Recent events with Litecoin (LTC), so-called Bitcoin’s little brother experienced halving in late summer 2019, indicate a very deplorable situation. The coin started to grow long before the halving with a sell-off a few months before the event, while nothing happened on day X itself and no further positive impact on the price. Moreover, after the decline for the mined block payoff, the Litecoin (LTC) network saw a reduction in hash rate to the early 2018 levels. This scenario is hardly Bitcoin holders want to see.
Meantime, Bitcoin maximalists expect much more from their coin. Network activity statistics show that 64% of Bitcoin coins were unmoved since 2018. The “Hodlers” do not sell not only on a decline, but even a summer price increase did not seem enough to encourage them to sell.
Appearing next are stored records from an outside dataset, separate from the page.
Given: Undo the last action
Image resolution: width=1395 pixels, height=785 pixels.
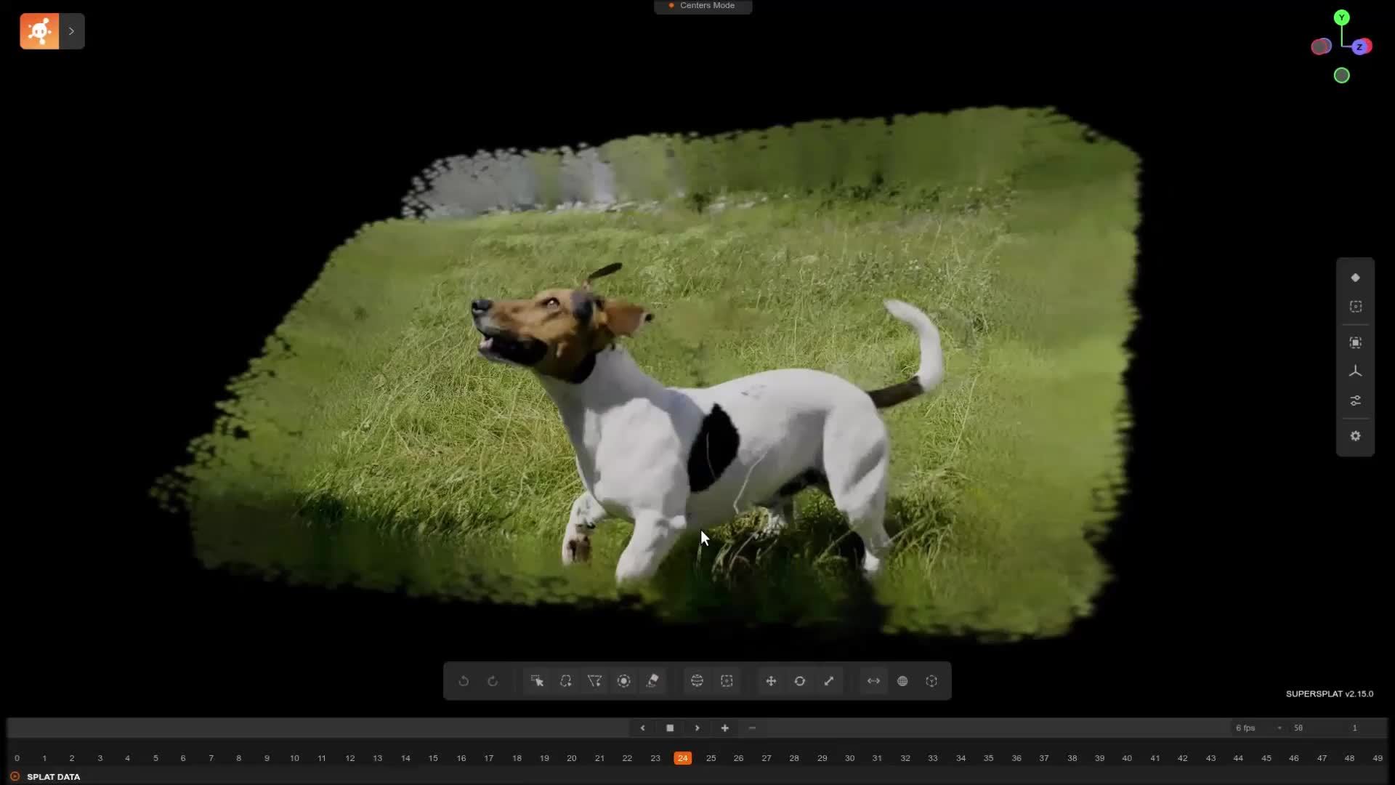Looking at the screenshot, I should 464,681.
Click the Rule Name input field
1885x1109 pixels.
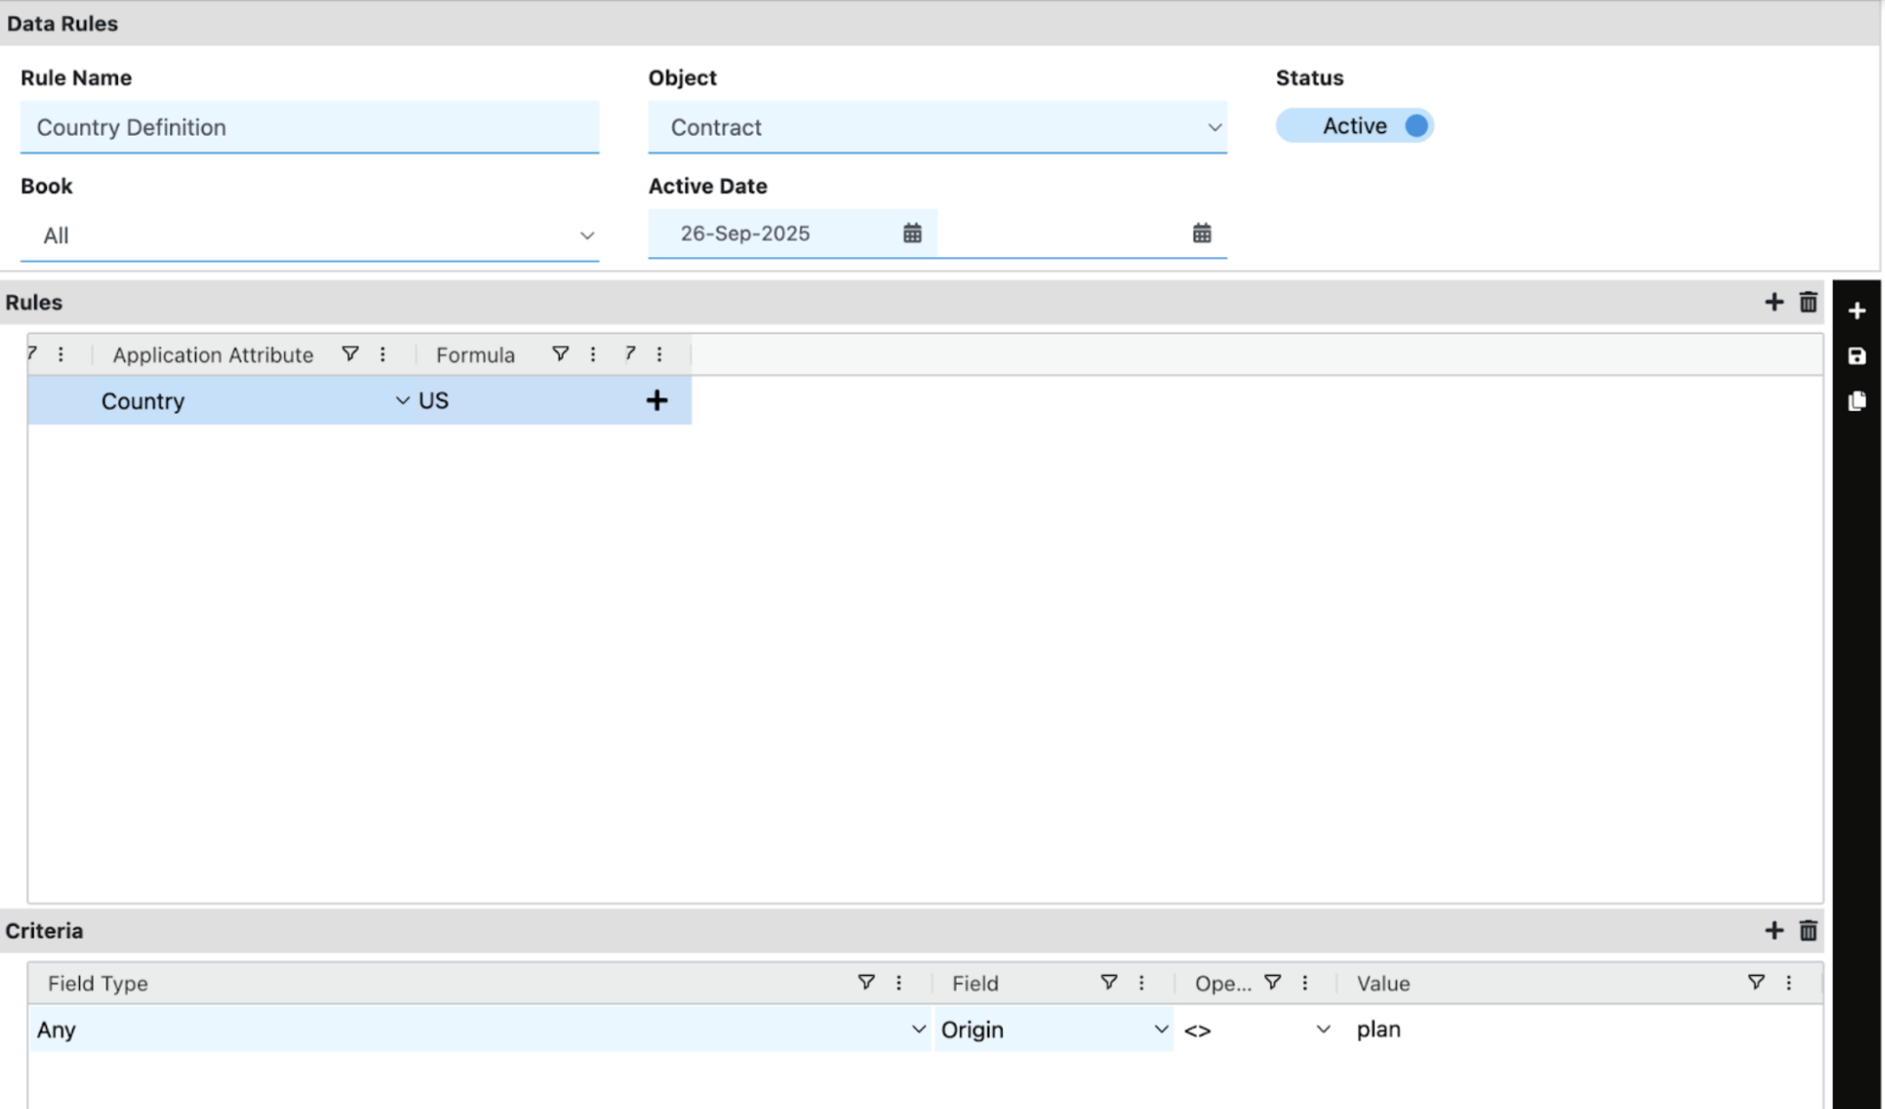point(309,128)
After the first halving in 2012, the BTC price reached $1,149 per year, starting from levels little above $12. After the second halving in 2016, Bitcoin rose to almost $20K in a year and a half. Crypto enthusiasts are now expecting the price to grow far beyond the maximum of the end of 2017.
More and more frequently, the news about Bitcoin is related to events around Bakkt. In addition to the delivery futures launched in September 2019, the platform promises to launch cash-settled futures soon. Besides, the platform plans to launch an application for micro-payments in cryptocurrencies (the first will be Bitcoin).
Bakkt’s plans are good news. But still, community members are constrained that all significant initiatives capable of promoting “cryptocurrencies to the masses” have encountered fierce resistance from regulators. On the other hand, new ways for institutional investors to “short” the market are gaining quite rapid approvals.